Have a look at this solution:



First load the new data into a (empty) temp table which is a copy of the 
original and be sure to put an index on the unique key in the temp table.

Example:             project  temp <tablename> from  <orginal_tableName> using 
all where limit = 0

                                Create index on ….

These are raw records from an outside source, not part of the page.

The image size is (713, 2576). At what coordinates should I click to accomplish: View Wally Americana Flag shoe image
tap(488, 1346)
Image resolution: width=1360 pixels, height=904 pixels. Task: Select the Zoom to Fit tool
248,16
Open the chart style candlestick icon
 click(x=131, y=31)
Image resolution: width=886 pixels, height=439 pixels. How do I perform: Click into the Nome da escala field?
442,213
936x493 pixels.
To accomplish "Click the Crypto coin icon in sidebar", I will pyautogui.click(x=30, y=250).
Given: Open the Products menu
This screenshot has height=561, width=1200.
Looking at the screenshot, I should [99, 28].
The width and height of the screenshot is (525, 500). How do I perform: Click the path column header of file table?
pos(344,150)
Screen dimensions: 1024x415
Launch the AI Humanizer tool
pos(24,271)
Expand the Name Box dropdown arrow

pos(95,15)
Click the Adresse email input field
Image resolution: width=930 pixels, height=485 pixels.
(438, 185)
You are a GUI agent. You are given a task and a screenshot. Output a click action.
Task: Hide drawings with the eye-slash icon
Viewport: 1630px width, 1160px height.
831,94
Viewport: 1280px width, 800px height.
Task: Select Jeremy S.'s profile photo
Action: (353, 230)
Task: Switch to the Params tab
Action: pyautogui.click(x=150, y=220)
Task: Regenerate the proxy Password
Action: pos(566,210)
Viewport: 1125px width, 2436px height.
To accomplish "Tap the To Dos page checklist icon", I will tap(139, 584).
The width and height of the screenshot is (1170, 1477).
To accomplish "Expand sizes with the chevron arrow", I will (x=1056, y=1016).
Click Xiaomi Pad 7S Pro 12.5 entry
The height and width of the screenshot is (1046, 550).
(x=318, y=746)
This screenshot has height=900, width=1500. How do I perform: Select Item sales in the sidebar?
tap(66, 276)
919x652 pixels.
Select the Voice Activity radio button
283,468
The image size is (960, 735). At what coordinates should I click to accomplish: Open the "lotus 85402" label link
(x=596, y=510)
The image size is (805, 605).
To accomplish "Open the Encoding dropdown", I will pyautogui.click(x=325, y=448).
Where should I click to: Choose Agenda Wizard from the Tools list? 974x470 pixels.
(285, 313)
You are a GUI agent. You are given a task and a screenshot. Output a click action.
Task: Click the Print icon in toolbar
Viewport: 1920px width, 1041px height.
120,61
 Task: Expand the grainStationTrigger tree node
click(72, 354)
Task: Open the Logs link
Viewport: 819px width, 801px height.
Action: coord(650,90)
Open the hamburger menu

Then update existing date in the archive table by using the unique key 

Then append new rows from the temp table using the ‘not in’ clause.

 

The process  should not take more than a few seconds.

 

Succes

 

Tony

 

From: [email protected] [mailto:[email protected]] On Behalf Of 
[email protected]
Sent: dinsdag 21 december 2010 14:34
To: RBASE-L Mailing List
Subject: [RBASE-L] - Archiving logic

 

I have an ODBC database that has two tables I need to archive data from.  This 
foreign database

is not Rbase and I cannot modify any data/records in the two tables.  The two 
tables are sales header

and sales detail.  

 

The issue is that these tables have records added on a daily basis and are 
purged on a regular schedule

for older records. (Usually anything closed older than 3 months)  I need to 
create a running archive of all sales records and I need to update this table 
on a daily basis.  

 

I could do:

 

Append "ODBC Table" to "Rbase Table" where OrderNumber not in (Sel OrderNumber 
from "RBase Table")

(or similar logic)

 

but this is not efficient nor probably even possible.   The Rbase table will 
have well over 200,000 rows and will grow while the ODBC table will have 
100,000+ rows.  It would probably take hours to run the above if it would run 
at all.  I cannot flag the ODBC records in any way as I cannot change the data 
structure or data in the ODBC database.

 

What makes this difficult is that the unique index on the foreign data base is 
order number, but it is not numeric, it is alphanumeric.   So an order could be 
OR123456 and the next order could be AB123456.

(I did not create this database and cannot change this logic)  If this was a 
numeric field, I could find the maxium order number in the Rbase table and 
append any records from the ODBC tables with a larger order number.  However 
this will not work with an alphanumeric field.

 

Any thoughts of an efficient method to obtain only new records?